L’archéologie des champs de bataille

Carte blanche

N° 402 - Publié le 2 octobre 2022
Soldats français à l'assaut sortent de leur tranchée pendant la bataille de Verdun, 1916
Portrait de Pierre-Yves Laffont
Carte blanche
Pierre-Yves Laffont
Professeur d'histoire et d’archéologie médiévales à l’Université Rennes 2 (CReAAH)

Depuis une quarantaine d’années, l’archéologie du champ de bataille est devenue incontournable pour une meilleure compréhension des phénomènes guerriers. De Teutoburg1 à la bataille de Normandie, les apports de l’archéologie sont aujourd’hui nombreux. Cela est vrai même pour les périodes les plus récentes, a priori déjà bien connues pourtant. Au-delà de la dimension mémorielle, cette archéologie permet de relire de manière critique les autres sources, de les compléter ou de les éclairer pour les périodes anciennes et d’envisager de nouvelles thématiques. Mais elle n’est pas sans interroger la discipline elle-même.

Une distinction doit toutefois être faite entre la guerre des temps préindustriels et celle des temps industriels. En effet, la physionomie même de la bataille n’est pas identique : dans sa durée (une journée à Verneuil en 1424, presque un an pour Verdun) ; dans les effectifs engagés (de quelques milliers à des centaines de milliers, voire au-delà pour les conflits récents) ; dans la masse et la nature des moyens matériels mis en œuvre.

Localiser et dater la bataille

La localisation de la bataille peut poser problème. Plus on remonte dans le temps, plus cela est complexe et nécessite de déployer des trésors d’ingéniosité méthodologique et les cénotaphes2 parfois placés sur ces lieux nous renseignent souvent plus sur les pratiques mémorielles que sur les batailles elles-mêmes.

Un enjeu méthodologique majeur est bien évidemment celui de la datation. Comment dater avec certitude et précision un événement observé in situ qui n’a duré qu’une journée, quelques semaines ou mois ? Nous sommes là dans une archéologie du temps très court. Si cela n’est guère problématique pour les siècles récents, la chose l’est nettement plus pour les périodes anciennes, sauf à disposer de sources écrites et que l’on puisse, de manière assurée, mettre en adéquation les données de l’archéologie et les informations des textes anciens, souvent sommaires ou obscures.

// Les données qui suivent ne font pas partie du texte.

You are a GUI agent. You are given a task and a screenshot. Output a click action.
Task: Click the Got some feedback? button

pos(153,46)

Les actuelles méthodes de datation restent globalement inopérantes à ces échelles de temps extrêmement courtes.

Des vestiges aux corps

L’identification des traces mêmes de la bataille peut être un défi pour les archéologues : si une tranchée est un vestige tangible, quels vestiges pour une bataille où se sont affrontés uniquement des cavaliers et des fantassins munis d’armes blanches ? Le secours vient alors pour l’archéologue de l’équipement perdu par les combattants. La présence de charniers a pu aider parfois à localiser la bataille.

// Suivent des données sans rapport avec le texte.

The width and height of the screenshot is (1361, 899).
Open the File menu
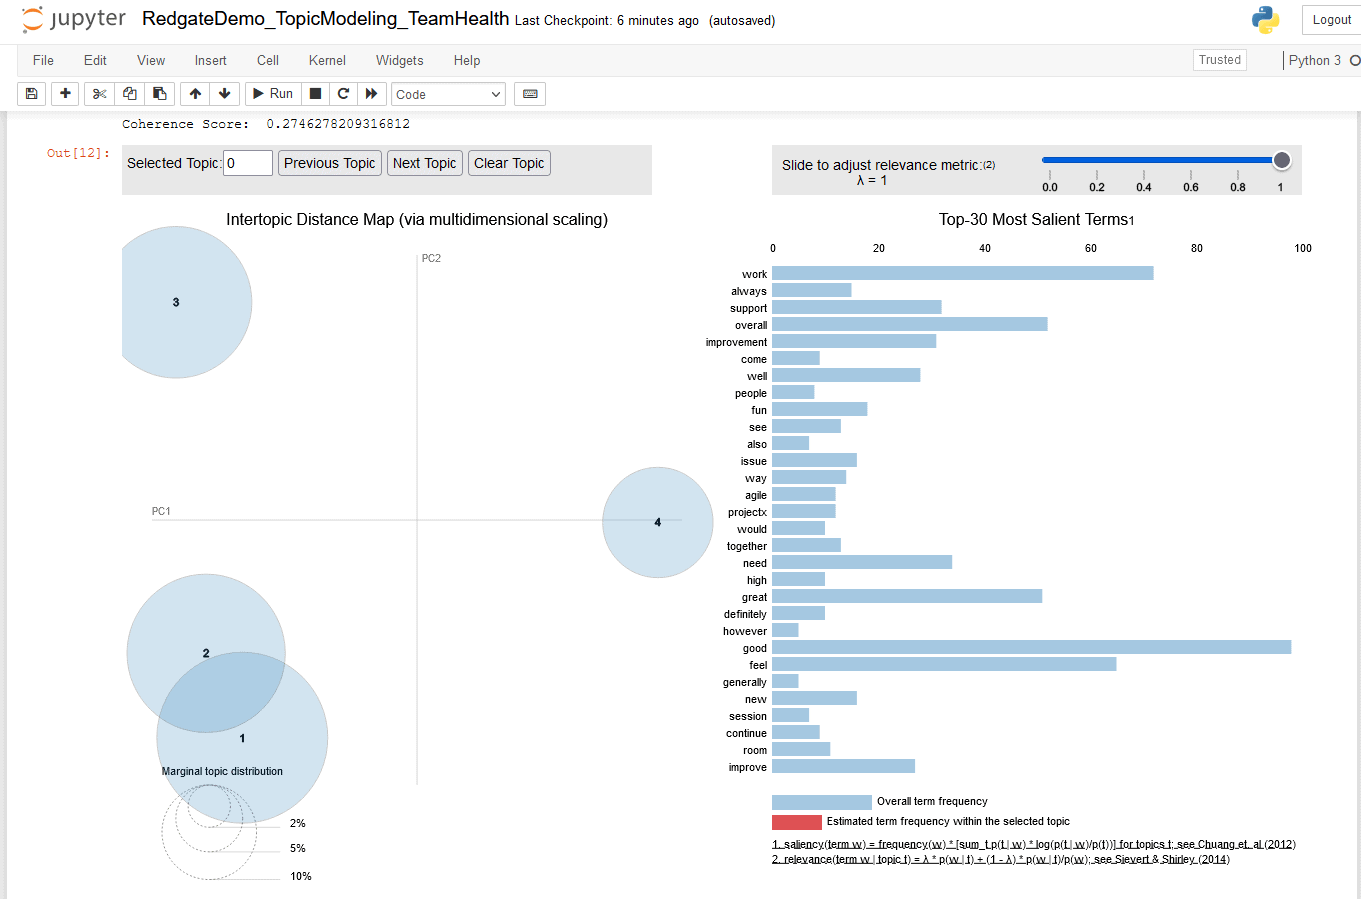pyautogui.click(x=43, y=60)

Les objets archéologiques issus de ces contextes sont aussi un enjeu méthodologique : d’un côté, leur rareté pour les sites anciens, de l’autre, une masse colossale pour les sites contemporains. Tout ne peut être conservé, des choix s’imposent. Les périodes récentes entraînent de même des enjeux autour de la sécurité ou des risques patrimoniaux liés à l’usage de détecteurs de métaux. Outre leur volume, la nature même des objets issus de conflits industriels change : aux matériaux archéologiques “classiques” s’ajoutent aluminium, bakélite…, qui nécessitent d’autres techniques de conservation. Enfin, au-delà de l’analyse anthropologique, qui ne diffère pas selon les époques, l’archéologie ne peut considérer – et leur statut juridique respectif diffère – les restes humains d’un champ de bataille du 14e siècle et ceux des derniers grands conflits mondiaux.

On voit que l’archéologie du champ de bataille, loin d’être seulement une extension anecdotique de l’archéologie, se place aux carrefours de nombreux enjeux : épistémologiques et méthodologiques mais aussi éthiques et sociétaux.

1. Bataille entre légions romaines et Germains en septembre de l'an 9 après J.-C. dans la forêt de Teutoburg (Allemagne).
2. Monuments élevés à des fins de commémoration.